Girl Moved To Tears By 'Of Mice And Men' Cliffs Notes CHARLOTTESVILLE, VA—In what she described as "the most emotional moment" of her academic life, University of Virginia sophomore communications major Grace Weaver sobbed openly upon concluding Steinbeck's seminal work of American fiction Of Mice And Men's Cliffs Notes early last week. “This book has changed me in a way that only great literature summaries can," said Weaver, who was so shaken by the experience that she requested an extension on her English 229 essay. "The humanity displayed in the Character Flowchart really stirred something in me. And Lennie's childlike innocence was beautifully captured through the simple, ranch-hand slang words like 'mentally handicapped' and 'retarded.'“ Added Weaver: "I never wanted the synopsis to end." Weaver, who formed an "instant connection" with Lennie's character-description paragraph, said she began to suspect the novel might end tragically after reading the fourth sentence which suggested the gentle giant's strength and fascination with soft things would "lead to his untimely demise."
"I was amazed at how attached to him I had become just from the critical commentary," said Weaver, still clutching the yellow-and-black-striped study guide. "When I got to the last sentence—'George shoots Lennie in the head,'—it seemed so abrupt. But I found out later that the 'ephemeral nature of life' is a major theme of the novel." Weaver was assigned Of Mice And Men—a novel scholars have called "a masterpiece of austere prose" and "the most skillful example of American naturalism under 110 pages"—as part of her early twentieth-century fiction course, and purchased the Cliffs Notes from a cardboard rack at her local Barnes & Noble. John Whittier-Ferguson, her professor for the class, told reporters this was not the first time one of his students has expressed interest in the novel's plot summary. "It's one of those universal American stories," said Ferguson after being informed of Weaver's choice to read the Cliffs Notes instead of the pocket-sized novel. "I look forward to skimming her essay on the importance of following your dreams and randomly assigning it a grade.
Traditional Techniques in Satire: • Parody-refers to a style that deliberately ridicules another style.
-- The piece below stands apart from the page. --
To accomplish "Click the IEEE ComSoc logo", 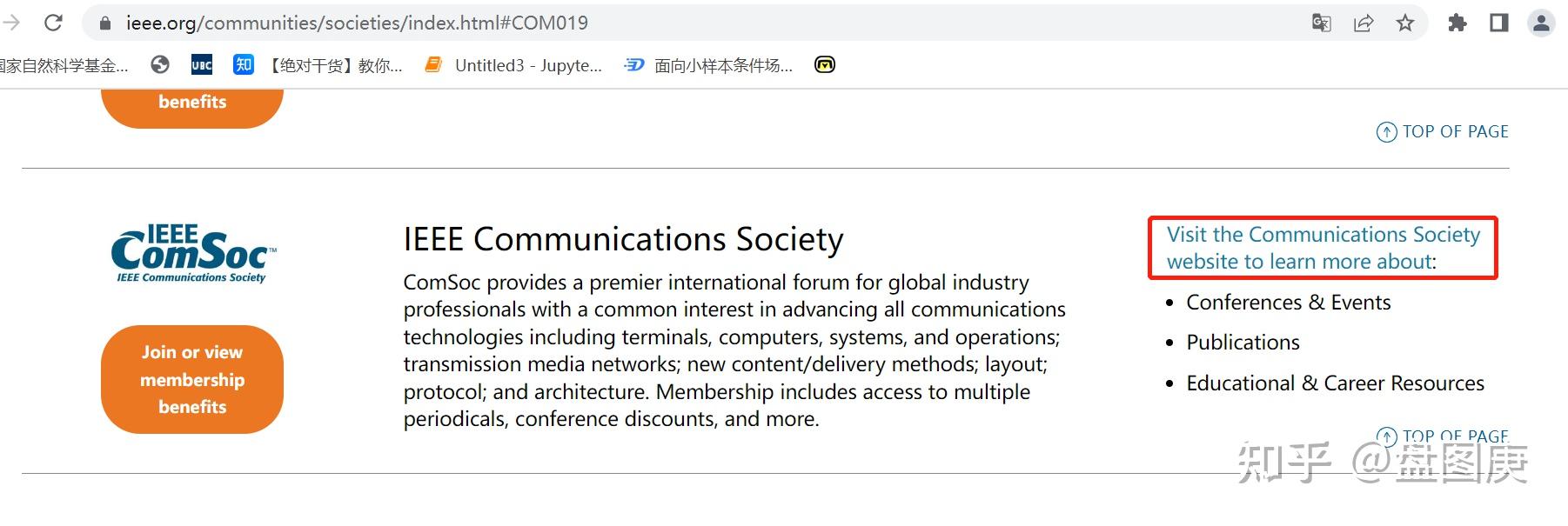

The best parody writers possess the degree of skill as the art form they parody. • Princess Bride, in addition to being an example of mock heroic, is also a parody of fairy tales/adventure stories.
Traditional Techniques in Satire: Examples of parody: • Weird Al Yankovich song: White and Nerdy • Not Another Teen Movie: http://www.youtube.com/results?search_query=not+another+teen+movie+trailer&aq=f • Best in Show
Tricks of Satire 1. SET UP A TARGET- the attackable conduct 2. DISTORT THE TARGET- in order to distort the target so that the audience still sees the “original” but so the distortions are funny.
Tricks of Satire 3. ATTACK THE DISTORTED TARGET- using “weapons of satire,”
Tricks of Satire • The aim, here, is to deliver an unrelenting attack on the target that the audience can laugh at, so that the audience’s shared response, its laughter, can effectively deal with the behavior that the satirist wishes to attack.
Final questions • How do we measure the effectiveness of a satire? Well, ask yourself: does it provoke its audience? Does the audience change as a result?